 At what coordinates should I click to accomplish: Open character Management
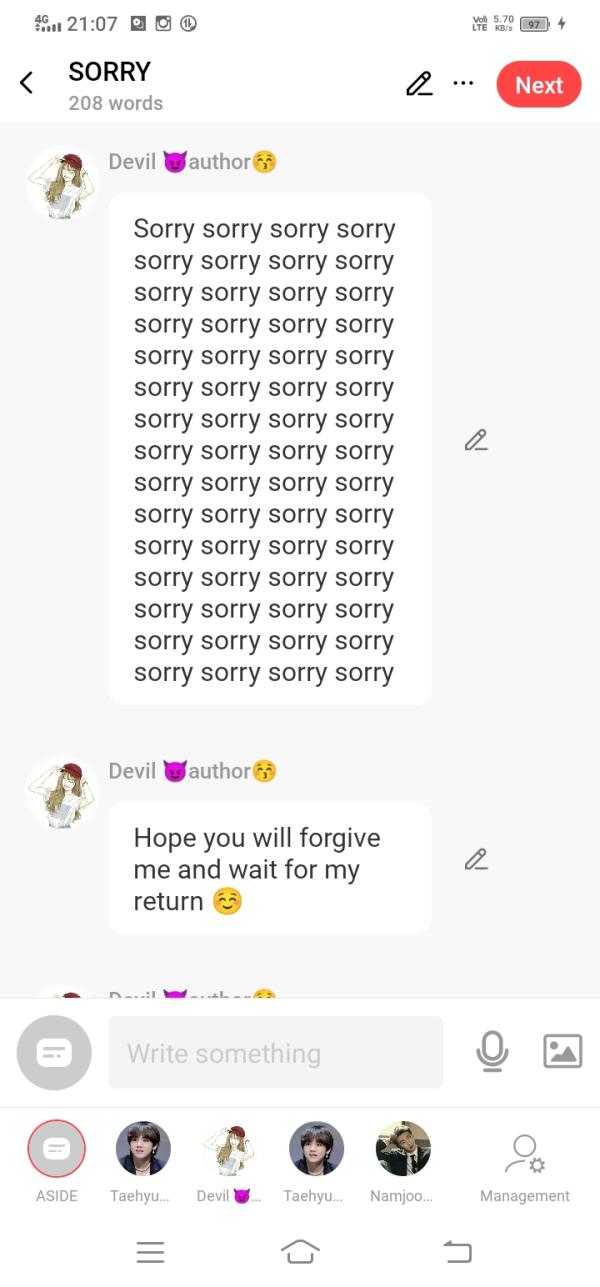click(524, 1165)
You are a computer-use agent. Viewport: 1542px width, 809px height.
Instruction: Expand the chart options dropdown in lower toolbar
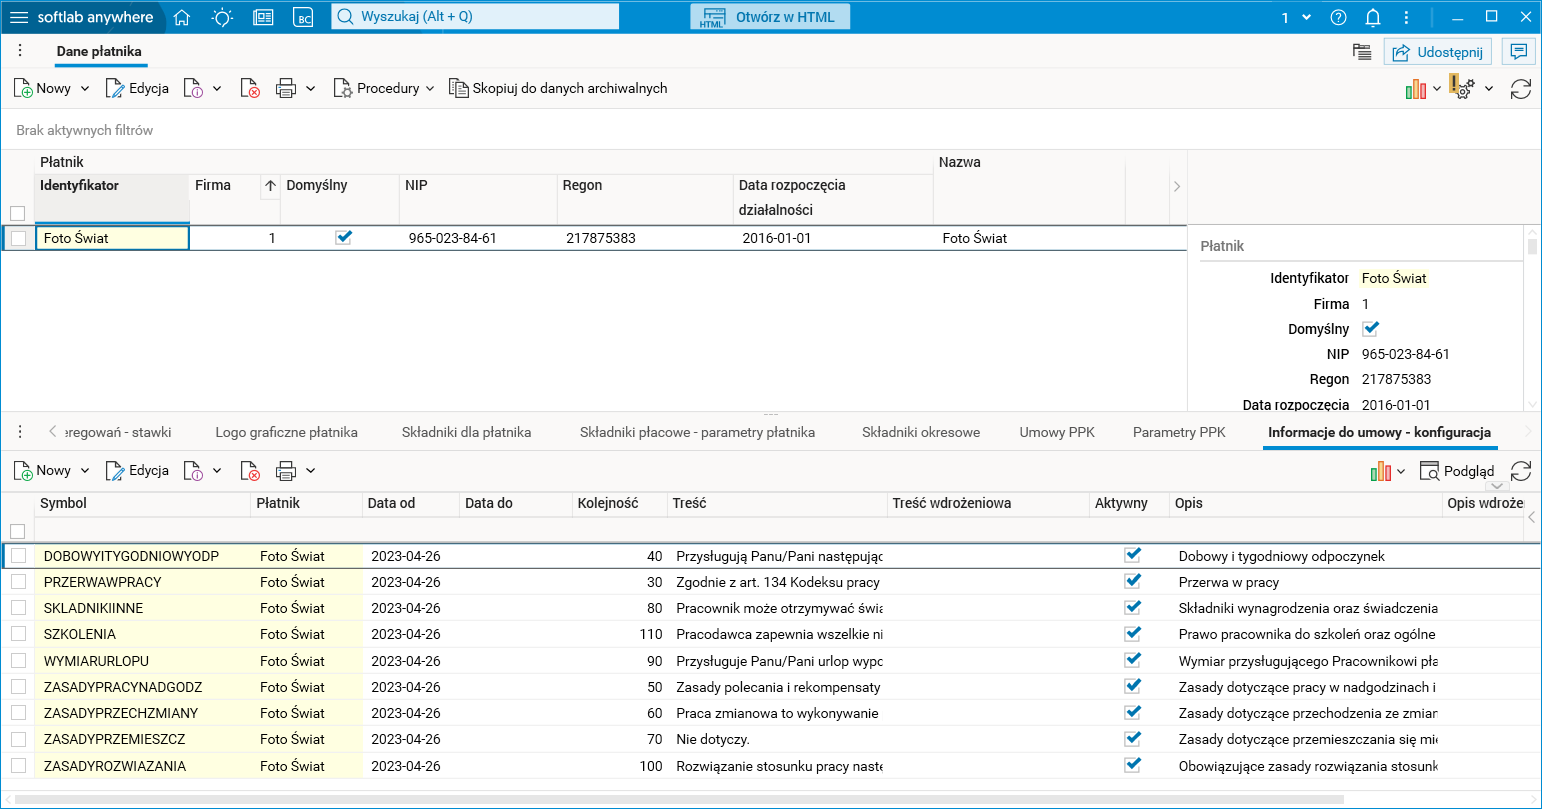1401,471
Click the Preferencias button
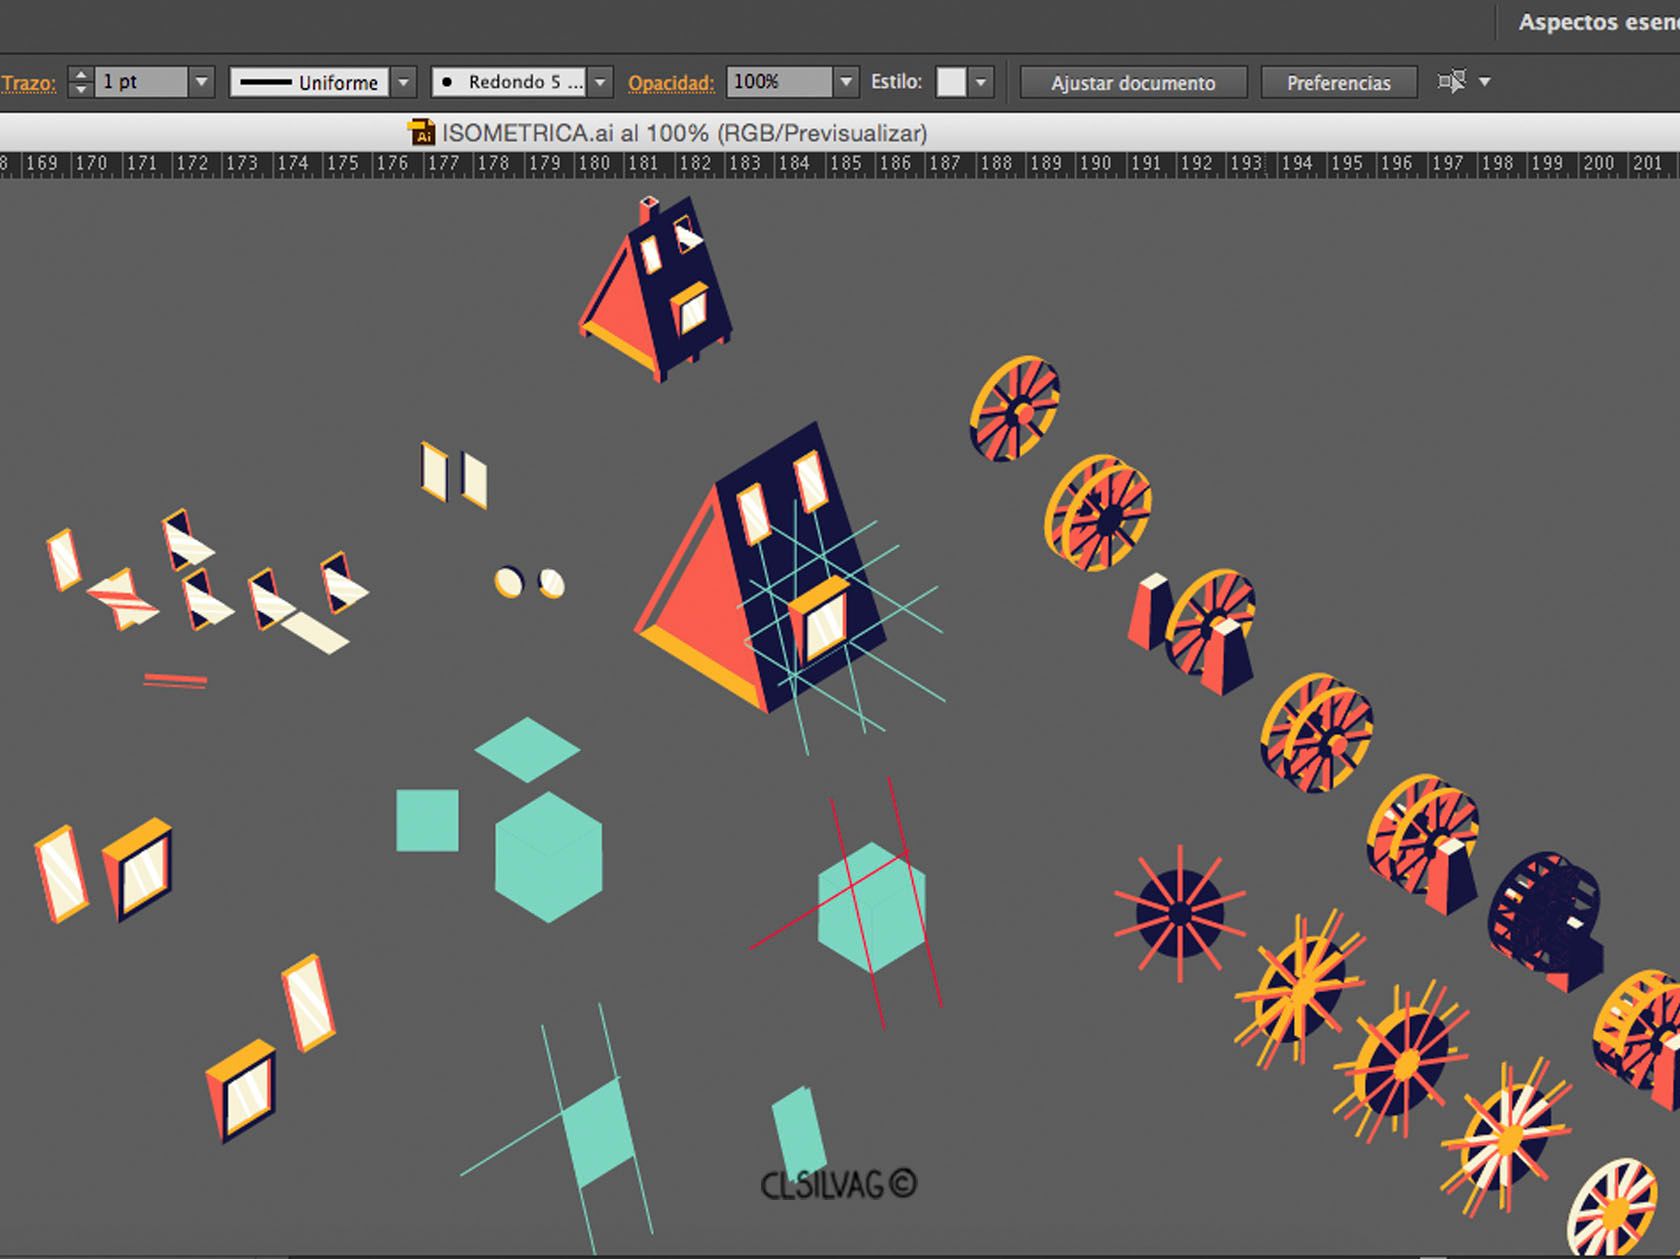 click(1338, 83)
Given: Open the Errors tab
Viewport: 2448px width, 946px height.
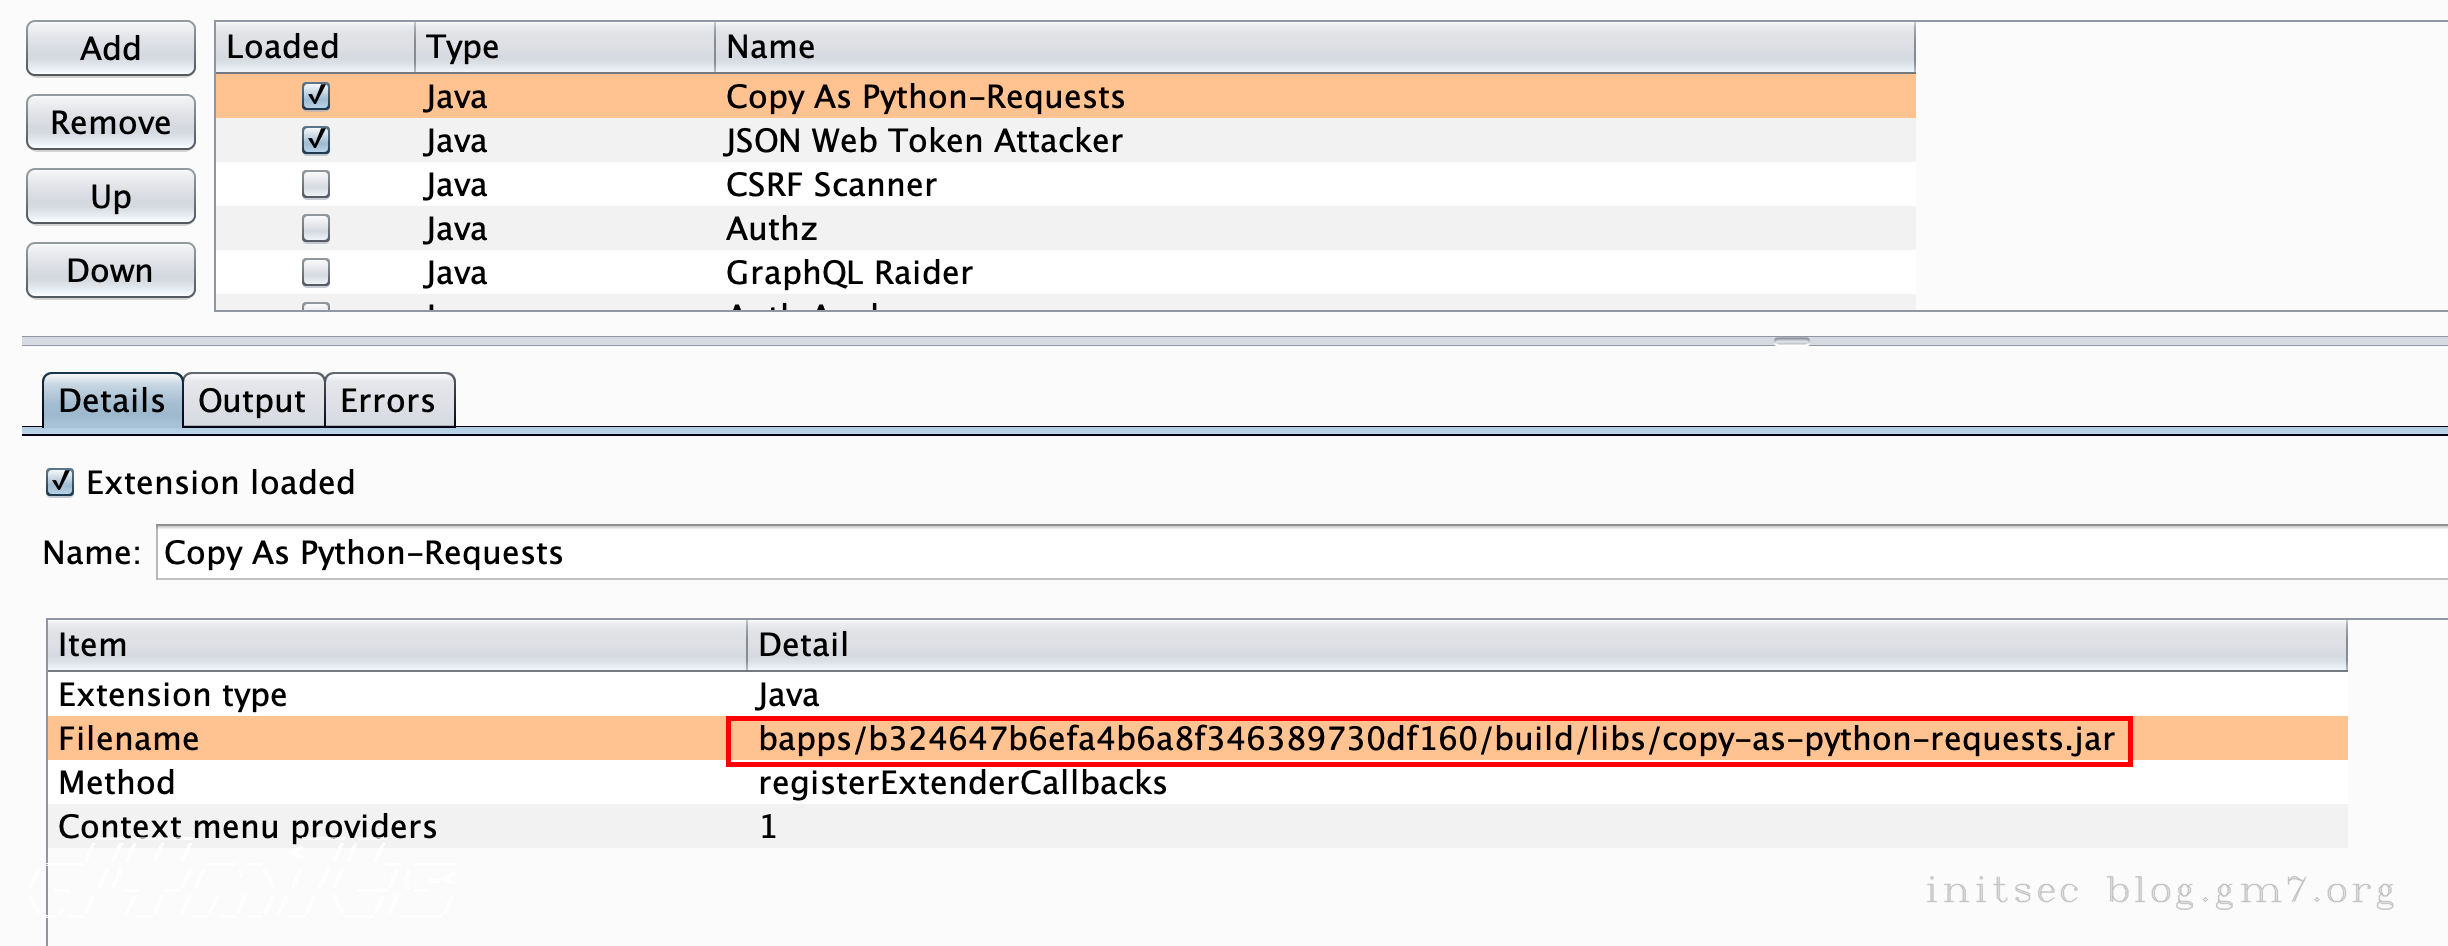Looking at the screenshot, I should pos(388,401).
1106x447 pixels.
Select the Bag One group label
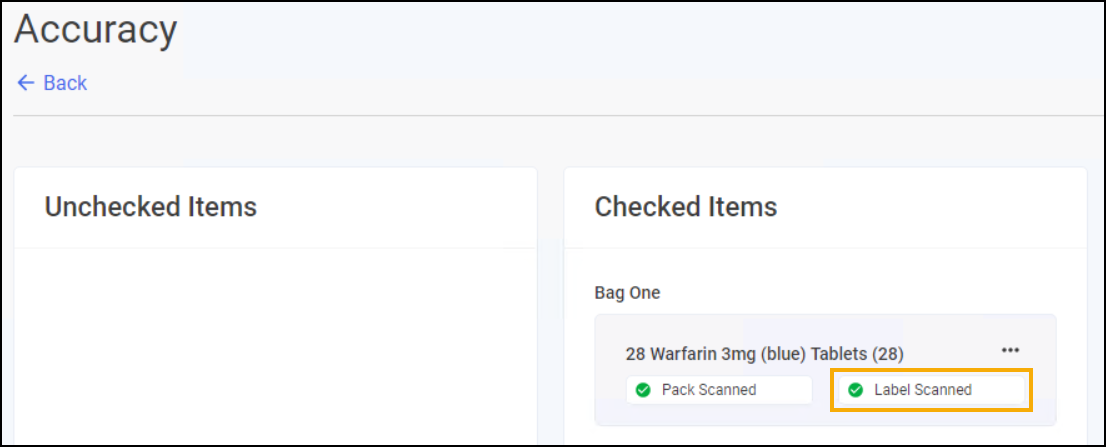pyautogui.click(x=627, y=293)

=-=-=-=-=

> **Assigned task**: Extract the entries in full, exactly as they are, minus the pictures.

> **Result**:
 At what coordinates should I click to accomplish: Open character Management
click(524, 1165)
You are a computer-use agent. Viewport: 1542px width, 809px height.
Instruction: Expand the chart options dropdown in lower toolbar
1401,471
Click the Preferencias button
 click(1338, 83)
Given: Open the Errors tab
Viewport: 2448px width, 946px height.
Looking at the screenshot, I should pos(388,401).
1106x447 pixels.
Select the Bag One group label
pyautogui.click(x=627, y=293)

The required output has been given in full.